## [SET OF TASKS]
1. According to the Good Shepherd reflection, which Gospel passage is read today?
2. Reproduce, word for word, the part of the Good Shepherd reflection that opens with the words containing "Interestingly, in the" and closes with "to this fold.".

━━ PAGE TEXT ━━

Ironically, the most beautiful experiences in life are oftentimes birthed from pain, suffering, and something perhaps that we would initially consider ugly or unreasonable. If you have ever spent time with someone who is nearing death, you may have witnessed what I am speaking about here. It’s the letting go that leads us home to each other and empowers us to replace discrimination with participative mercy. Again, we have the image of the Body of Christ that feeds us – our selves as community.
Interestingly, in the Gospel story today (JN 10: 11-18), we have the image of Christ as the Good Shepherd, who provides care and protection by laying down his life for his sheep.
I am the good shepherd,
and I know mine and mine know me,
just as the Father knows me and I know the Father;
and I will lay down my life for the sheep.
I have other sheep that do not belong to this fold.
These also I must lead, and they will hear my voice,
and there will be one flock, one shepherd.
I love the image of Christ as the Shepherd who lies on the ground across the opening in the hilled-in areas where the sheep can rest peacefully within. But it is important that there is a mention of ‘other’ sheep, whom Christ must also lead. This makes the protective image of Christ as a gate also an invitation and even a requirement for inclusive unity. This is the way of the Holy Spirit, both caring and inclusive. This same care and openness is given to us through the spirit to pervade our hearts and minds so that we can, not so much look beyond differences, but actually look into them, invite them in, celebrate them, let them speak to us and bring out the graceful and specific giftedness of everyone in a way that would otherwise be unimaginable.

━━━
━━ RECORDED DATA ━━

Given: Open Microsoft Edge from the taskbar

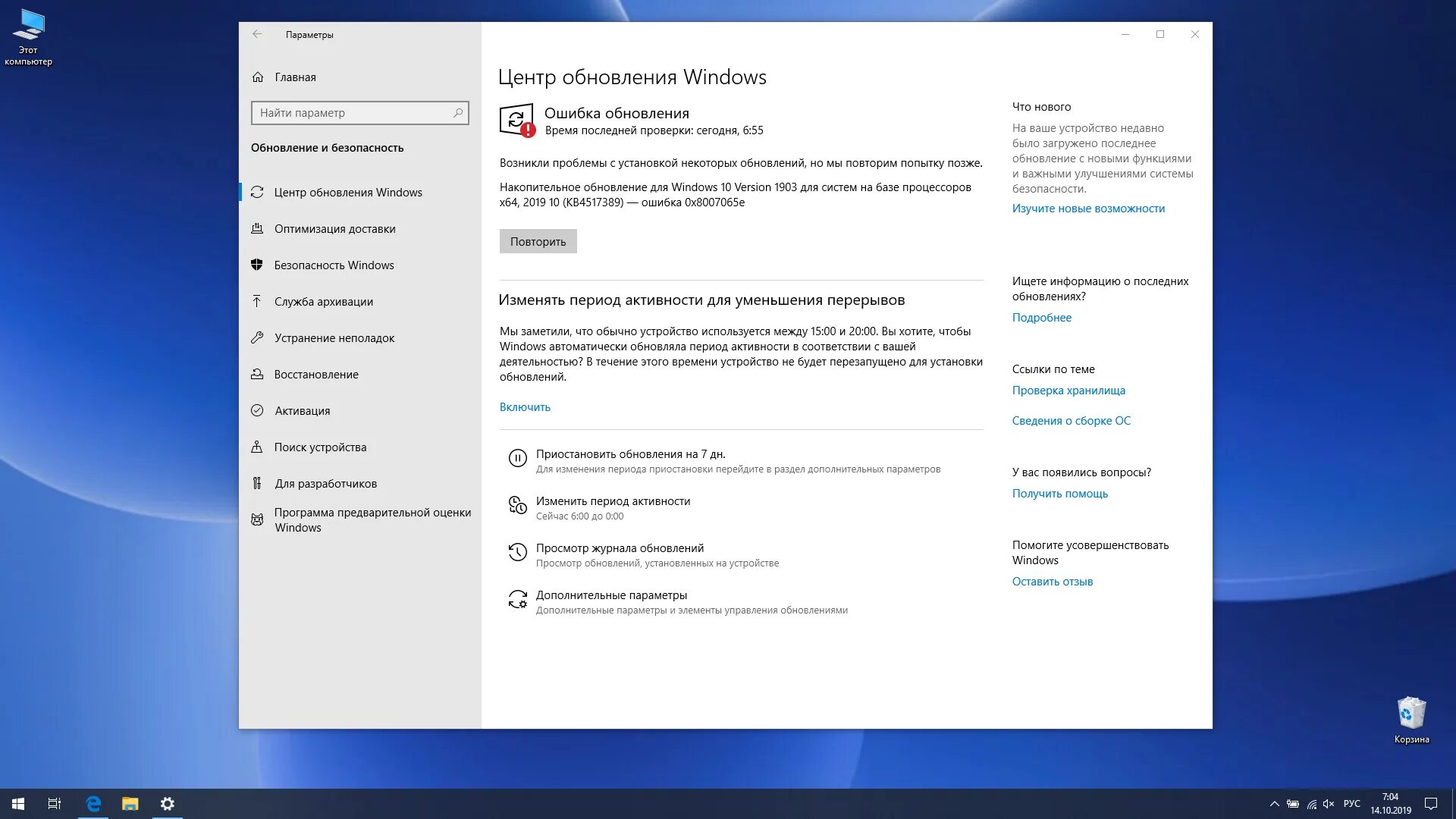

━━━

## [TASK-BY-TASK RESULTS]
1. JN 10: 11-18

2.
Interestingly, in the Gospel story today (JN 10: 11-18), we have the image of Christ as the Good Shepherd, who provides care and protection by laying down his life for his sheep.
I am the good shepherd,
and I know mine and mine know me,
just as the Father knows me and I know the Father;
and I will lay down my life for the sheep.
I have other sheep that do not belong to this fold.